Baggage backups at Heathrow have been so bad that on Monday, after a scheduled flight was canceled, Delta operated an A330 from LHR to Detroit carrying 1,000 bags, which were then forwarded to the airline’s passengers elsewhere.
It is Brussels Airport that leads Europe in delays. On Tuesday, a report by travel booking site Hopper said that so far this month, “Brussels, Frankfurt and Eindhoven [in The Netherlands] airports have reported the worst on time performance of major European airports, with more than two thirds of flights delayed and at Frankfurt International Airport, almost 8% of departing flights canceled.
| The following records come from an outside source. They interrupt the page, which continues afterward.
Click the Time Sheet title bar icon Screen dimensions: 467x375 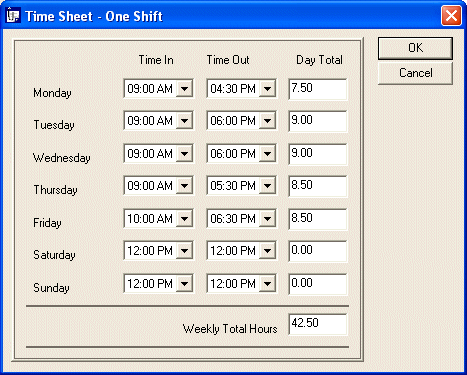pyautogui.click(x=13, y=15)
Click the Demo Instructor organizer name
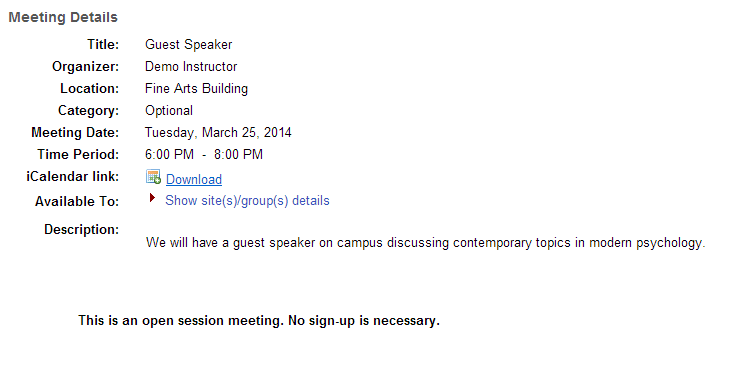729x374 pixels. [191, 67]
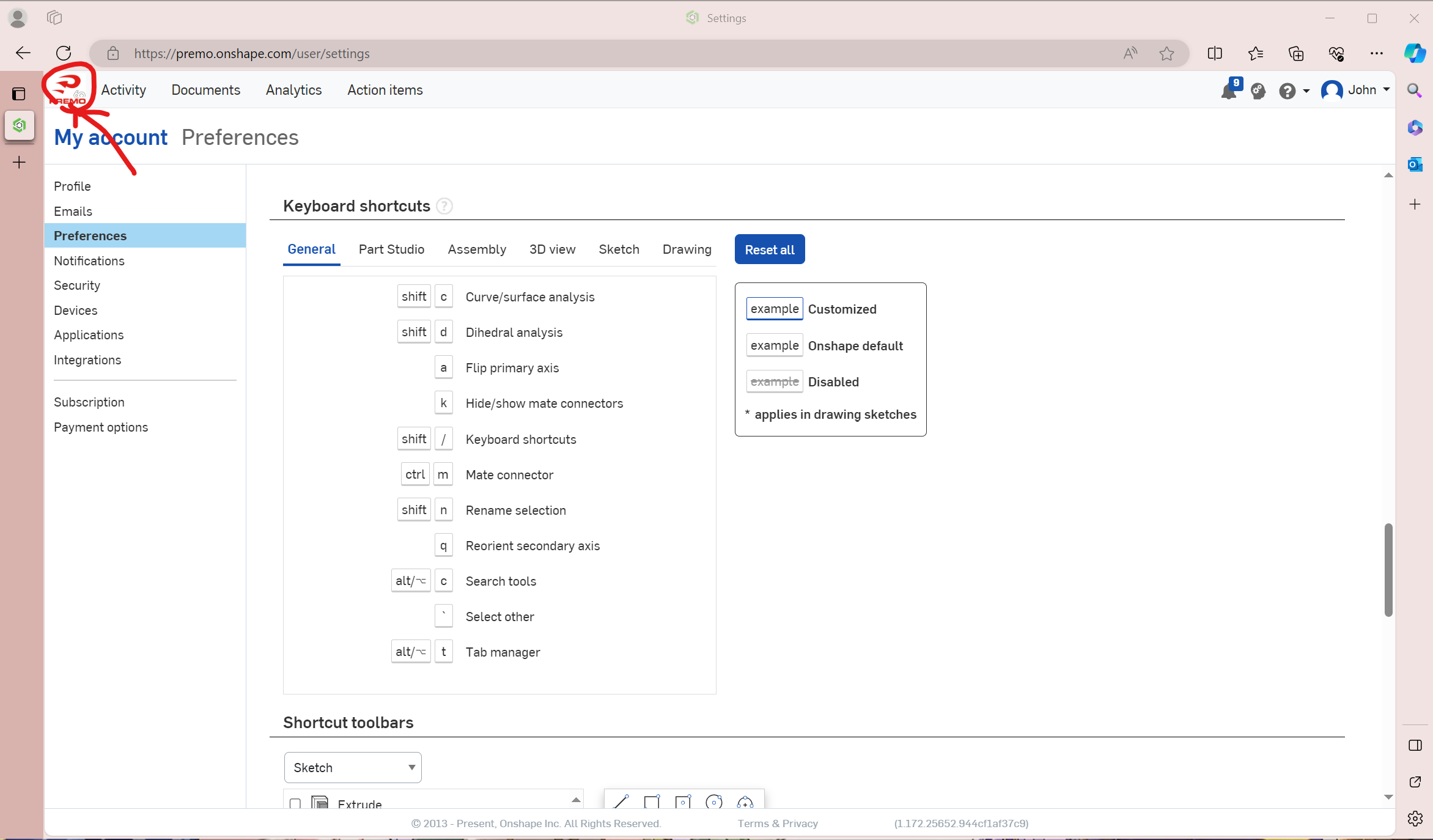Click the learning center head-with-gears icon
The image size is (1433, 840).
pos(1258,91)
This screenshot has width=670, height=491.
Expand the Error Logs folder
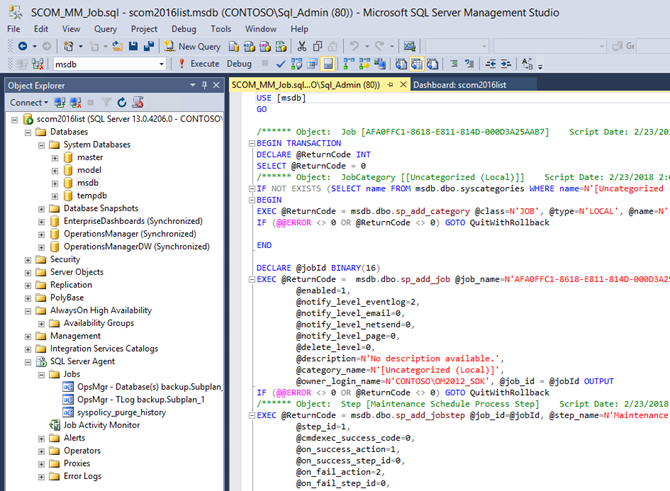[41, 476]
“Airlines and airports across Europe have struggled to meet the surging demand for travel resulting from nearly two years of closed borders and depressed travel during the highest waves of the covid-19 pandemic,” Hopper said. “Airlines have struggled to service scheduled flights on time, or at all, as they cope with staffing shortages on the ground and in-flight. Airports have struggled with staffing shortages which have left passengers in hours-long lines for security checkpoints and customer service.”
The report noted that not all European airports are seeing significant disruption this month, “with Bergamo [Milan], Dublin and Madrid airports reporting less than 20% of flights delayed and less than 2% canceled on departure.”
Ishka’s Pieniazek said the staffing problem, at its root, is that “the European market has seen a drain of airport and airline ground staff to other industries like pharma and IT (such as in Ireland) or even to supermarket chains (as seen in Lisbon).
“Thanks to the pandemic, many people have changed their approach to work, going for more satisfying, more flexible, and less stressful employment,” he said. “The thing with most airport jobs is you can’t work from home, so airport/airline work may now have a lower appeal and is also being seen as more volatile, less secure employment.
“Filling the staff gaps is time consuming,” Pieniazek added. “The ramp up/induction for airport staff, especially in security-related positions, may take two months to go through the security checks, and you can double that in some countries if you have a different passport to the country you are living in,” he said.
In June, Amsterdam Schiphol said in June that it would allow 67,500 daily passengers in July and 72,500 in August, about 13,500 fewer passengers than planned airline capacity indicated. “A tight labor market has led to there being too few security employees to perform the necessary checks on all the travelers wanting to fly this summer,” the airport said.
On CNBC, Delta’s Bastian said packages of federal aid totaling $58 billion enabled the U.S. airline industry to recover from the pandemic more quickly than Europe has. “Can you imagine if our government had not stepped in and provided the capital to the airlines to give to their airlines to keep our employees engaged, to keep the airport employees engaged? he asked. “Many of their employees were [let go] and they’ve had a very good time getting them back.
“ It’s going to take a while to get the European traffic back on track,” he said.